Auszug aus einem Datensatz ->
◇ ◇ ◇ ◇ ◇ ◇ ◇

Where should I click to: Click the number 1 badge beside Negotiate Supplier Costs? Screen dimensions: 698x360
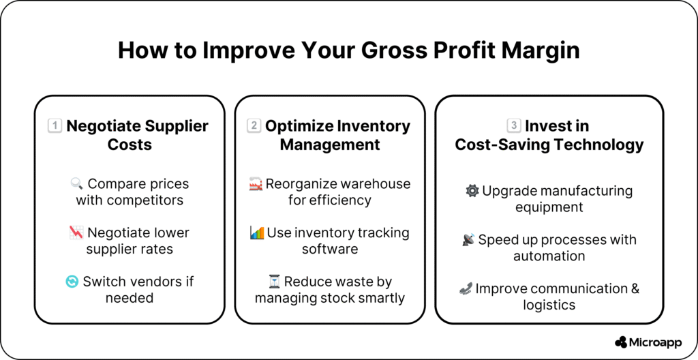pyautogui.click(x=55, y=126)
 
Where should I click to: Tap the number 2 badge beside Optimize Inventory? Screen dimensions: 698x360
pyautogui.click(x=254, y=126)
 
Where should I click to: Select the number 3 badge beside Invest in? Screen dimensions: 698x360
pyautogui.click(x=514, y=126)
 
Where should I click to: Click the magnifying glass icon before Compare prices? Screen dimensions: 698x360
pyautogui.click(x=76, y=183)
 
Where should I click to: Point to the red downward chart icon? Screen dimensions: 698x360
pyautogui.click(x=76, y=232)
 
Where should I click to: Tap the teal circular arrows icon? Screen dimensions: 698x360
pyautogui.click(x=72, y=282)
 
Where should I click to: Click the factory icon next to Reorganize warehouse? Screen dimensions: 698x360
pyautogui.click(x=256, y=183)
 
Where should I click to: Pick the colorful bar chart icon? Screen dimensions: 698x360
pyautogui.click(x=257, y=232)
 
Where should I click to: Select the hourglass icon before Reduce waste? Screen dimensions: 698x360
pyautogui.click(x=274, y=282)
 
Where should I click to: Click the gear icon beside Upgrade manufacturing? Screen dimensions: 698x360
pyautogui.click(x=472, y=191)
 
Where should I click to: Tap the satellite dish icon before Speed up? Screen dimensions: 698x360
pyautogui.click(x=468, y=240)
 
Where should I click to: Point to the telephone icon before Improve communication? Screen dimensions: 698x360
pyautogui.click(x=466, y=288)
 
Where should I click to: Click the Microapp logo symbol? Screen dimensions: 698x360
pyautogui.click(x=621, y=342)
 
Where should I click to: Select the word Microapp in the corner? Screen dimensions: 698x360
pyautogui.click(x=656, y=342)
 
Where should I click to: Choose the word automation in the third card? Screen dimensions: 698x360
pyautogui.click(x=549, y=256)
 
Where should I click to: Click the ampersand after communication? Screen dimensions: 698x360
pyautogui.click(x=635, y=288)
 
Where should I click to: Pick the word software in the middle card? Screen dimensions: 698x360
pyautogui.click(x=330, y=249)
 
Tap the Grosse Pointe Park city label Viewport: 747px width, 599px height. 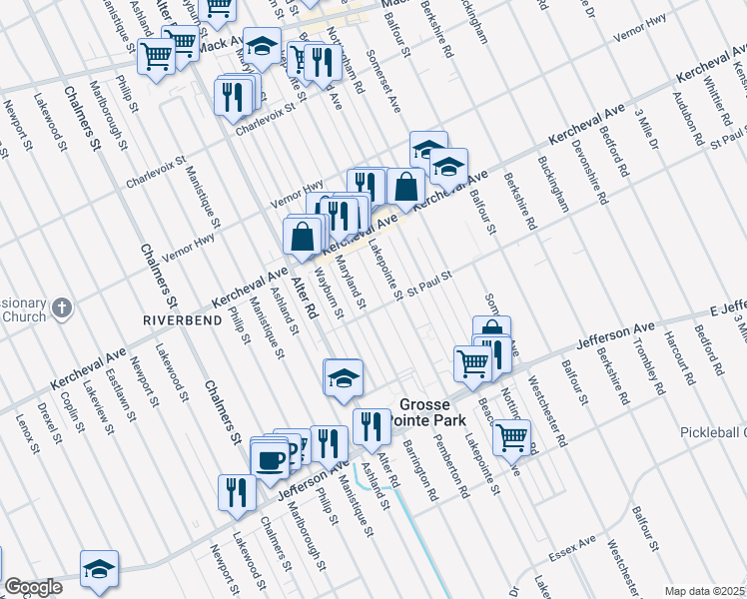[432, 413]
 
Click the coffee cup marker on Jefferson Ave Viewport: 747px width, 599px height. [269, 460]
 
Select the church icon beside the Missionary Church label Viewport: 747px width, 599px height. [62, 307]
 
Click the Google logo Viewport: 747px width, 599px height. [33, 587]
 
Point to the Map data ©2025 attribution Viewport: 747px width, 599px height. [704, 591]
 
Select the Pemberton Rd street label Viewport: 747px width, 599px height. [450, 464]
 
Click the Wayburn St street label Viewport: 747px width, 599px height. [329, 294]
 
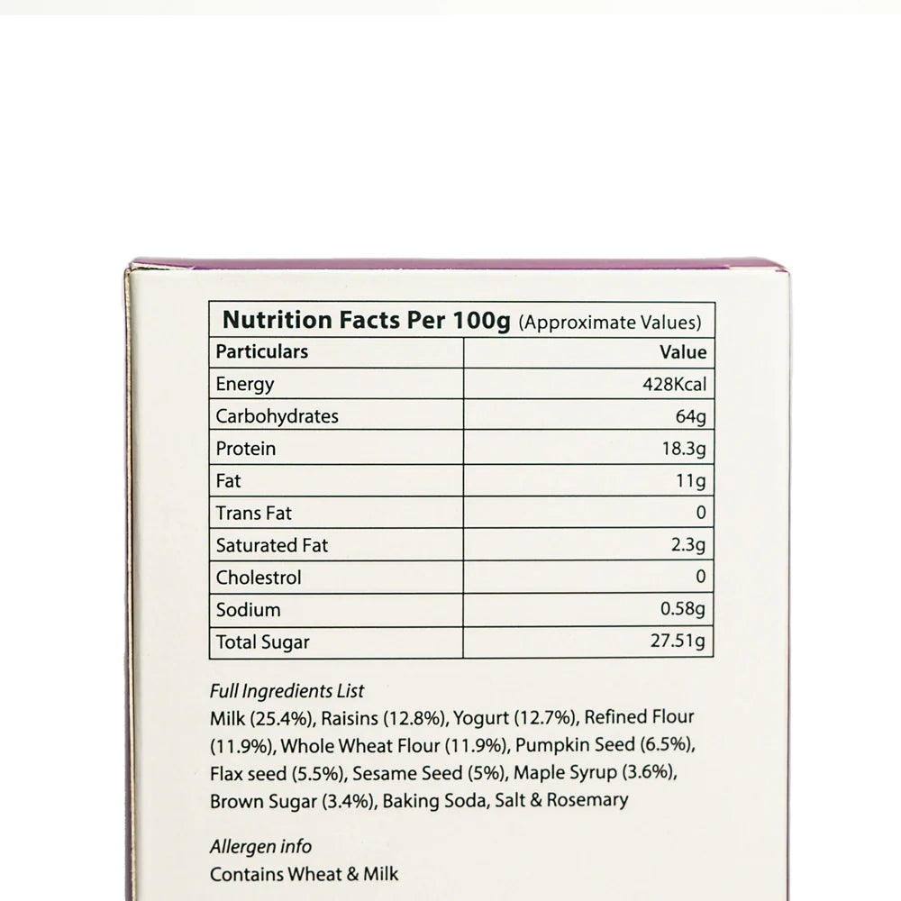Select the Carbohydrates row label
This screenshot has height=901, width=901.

◇ ◇ ◇ ◇ ◇ ◇ ◇

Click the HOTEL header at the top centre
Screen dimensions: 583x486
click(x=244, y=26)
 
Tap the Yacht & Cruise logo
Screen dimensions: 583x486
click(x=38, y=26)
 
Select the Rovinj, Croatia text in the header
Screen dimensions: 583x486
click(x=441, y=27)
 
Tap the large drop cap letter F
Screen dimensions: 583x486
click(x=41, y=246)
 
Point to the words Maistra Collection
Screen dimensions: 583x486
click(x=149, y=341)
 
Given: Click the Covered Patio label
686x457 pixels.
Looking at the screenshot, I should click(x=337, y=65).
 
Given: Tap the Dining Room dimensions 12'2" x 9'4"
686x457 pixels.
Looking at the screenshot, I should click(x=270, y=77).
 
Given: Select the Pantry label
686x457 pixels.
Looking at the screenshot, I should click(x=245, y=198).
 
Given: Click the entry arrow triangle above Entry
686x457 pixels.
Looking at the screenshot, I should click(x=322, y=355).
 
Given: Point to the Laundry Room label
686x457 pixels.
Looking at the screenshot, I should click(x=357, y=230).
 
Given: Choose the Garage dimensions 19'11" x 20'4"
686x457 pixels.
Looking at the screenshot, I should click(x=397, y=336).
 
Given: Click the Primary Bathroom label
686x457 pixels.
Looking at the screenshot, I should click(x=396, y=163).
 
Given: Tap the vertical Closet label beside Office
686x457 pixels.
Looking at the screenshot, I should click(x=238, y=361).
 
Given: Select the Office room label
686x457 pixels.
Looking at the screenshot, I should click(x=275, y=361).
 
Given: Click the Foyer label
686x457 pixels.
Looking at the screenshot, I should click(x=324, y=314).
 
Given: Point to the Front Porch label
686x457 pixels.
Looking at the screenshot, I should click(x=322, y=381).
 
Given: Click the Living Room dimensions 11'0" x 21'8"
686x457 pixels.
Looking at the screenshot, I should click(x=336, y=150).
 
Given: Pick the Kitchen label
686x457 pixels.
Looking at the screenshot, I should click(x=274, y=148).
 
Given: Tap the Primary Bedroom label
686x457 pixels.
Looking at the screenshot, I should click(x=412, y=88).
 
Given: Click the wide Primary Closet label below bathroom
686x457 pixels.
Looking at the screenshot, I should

◇ ◇ ◇ ◇ ◇ ◇ ◇

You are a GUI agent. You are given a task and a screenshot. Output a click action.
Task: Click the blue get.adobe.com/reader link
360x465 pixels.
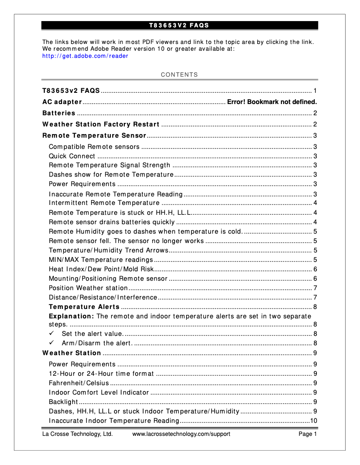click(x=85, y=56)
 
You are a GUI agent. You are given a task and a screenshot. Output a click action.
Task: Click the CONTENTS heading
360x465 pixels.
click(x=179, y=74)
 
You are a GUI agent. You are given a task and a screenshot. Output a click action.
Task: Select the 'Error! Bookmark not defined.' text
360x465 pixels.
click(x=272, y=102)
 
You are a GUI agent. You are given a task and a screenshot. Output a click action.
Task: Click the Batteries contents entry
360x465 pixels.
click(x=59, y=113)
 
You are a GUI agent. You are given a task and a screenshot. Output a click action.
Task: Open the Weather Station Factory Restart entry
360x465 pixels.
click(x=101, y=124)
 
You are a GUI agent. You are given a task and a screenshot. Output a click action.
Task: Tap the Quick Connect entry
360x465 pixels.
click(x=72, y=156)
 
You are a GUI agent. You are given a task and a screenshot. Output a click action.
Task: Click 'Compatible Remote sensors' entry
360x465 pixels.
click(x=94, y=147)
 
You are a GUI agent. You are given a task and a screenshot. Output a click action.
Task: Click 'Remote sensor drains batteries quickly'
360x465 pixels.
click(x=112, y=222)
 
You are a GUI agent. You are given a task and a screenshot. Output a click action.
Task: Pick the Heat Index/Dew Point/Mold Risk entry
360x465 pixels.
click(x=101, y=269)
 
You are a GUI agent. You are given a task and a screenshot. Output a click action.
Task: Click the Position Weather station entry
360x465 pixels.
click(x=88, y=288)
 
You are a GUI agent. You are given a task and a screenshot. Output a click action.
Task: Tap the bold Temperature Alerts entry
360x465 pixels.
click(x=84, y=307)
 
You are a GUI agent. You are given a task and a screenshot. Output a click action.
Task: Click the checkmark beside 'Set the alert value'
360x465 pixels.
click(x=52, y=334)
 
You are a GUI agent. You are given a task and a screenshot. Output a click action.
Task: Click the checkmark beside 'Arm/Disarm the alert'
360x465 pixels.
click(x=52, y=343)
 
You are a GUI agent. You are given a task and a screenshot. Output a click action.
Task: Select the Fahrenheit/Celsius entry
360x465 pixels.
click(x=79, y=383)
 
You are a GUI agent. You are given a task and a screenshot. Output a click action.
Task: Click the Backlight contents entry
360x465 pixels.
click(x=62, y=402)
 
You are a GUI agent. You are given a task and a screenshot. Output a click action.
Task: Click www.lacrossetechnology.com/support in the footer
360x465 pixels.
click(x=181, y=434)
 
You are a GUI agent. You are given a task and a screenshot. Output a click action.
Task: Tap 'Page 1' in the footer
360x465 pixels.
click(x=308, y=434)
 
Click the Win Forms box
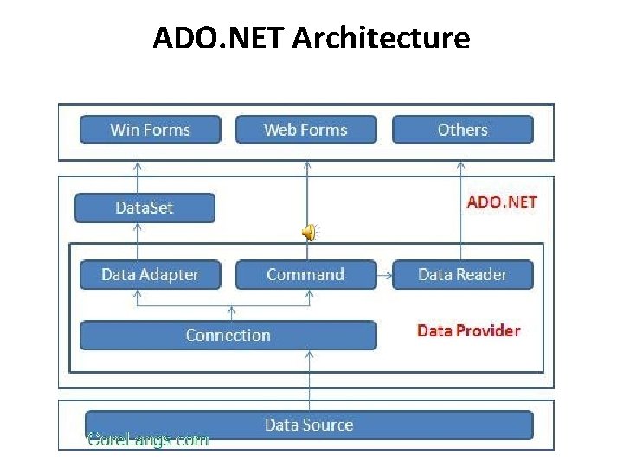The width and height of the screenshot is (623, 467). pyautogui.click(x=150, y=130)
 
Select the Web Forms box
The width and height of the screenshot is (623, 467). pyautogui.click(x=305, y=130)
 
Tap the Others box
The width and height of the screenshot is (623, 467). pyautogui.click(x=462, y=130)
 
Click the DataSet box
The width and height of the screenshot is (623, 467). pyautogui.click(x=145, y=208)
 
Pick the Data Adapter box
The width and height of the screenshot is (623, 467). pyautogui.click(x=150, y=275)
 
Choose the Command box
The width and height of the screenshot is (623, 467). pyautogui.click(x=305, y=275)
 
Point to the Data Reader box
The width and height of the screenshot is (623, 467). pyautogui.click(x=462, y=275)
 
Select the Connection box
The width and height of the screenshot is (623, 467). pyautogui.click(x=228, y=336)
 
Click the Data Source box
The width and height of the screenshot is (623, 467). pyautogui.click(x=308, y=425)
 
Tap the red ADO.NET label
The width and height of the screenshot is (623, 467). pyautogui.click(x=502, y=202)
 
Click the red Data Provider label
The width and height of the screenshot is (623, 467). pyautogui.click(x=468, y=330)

◇ ◇ ◇ ◇ ◇ ◇ ◇

ARBEITSAUFTRAG ->
Stelle die Zeilen zwischen der Zeile mit "Tap the Yacht & Cruise logo" und der Zeile mit "click(x=149, y=341)", beide eingeschlossen, als Markdown-Tabelle mit den Spalten "Nr." für die fortlaufende Nummer und "Text" für die Zeile dar. Leerzeilen werden dabei ausgelassen.

ANTWORT ->
| Nr. | Text |
|---|---|
| 1 | Tap the Yacht & Cruise logo |
| 2 | Screen dimensions: 583x486 |
| 3 | click(x=38, y=26) |
| 4 | Select the Rovinj, Croatia text in the header |
| 5 | Screen dimensions: 583x486 |
| 6 | click(x=441, y=27) |
| 7 | Tap the large drop cap letter F |
| 8 | Screen dimensions: 583x486 |
| 9 | click(x=41, y=246) |
| 10 | Point to the words Maistra Collection |
| 11 | Screen dimensions: 583x486 |
| 12 | click(x=149, y=341) |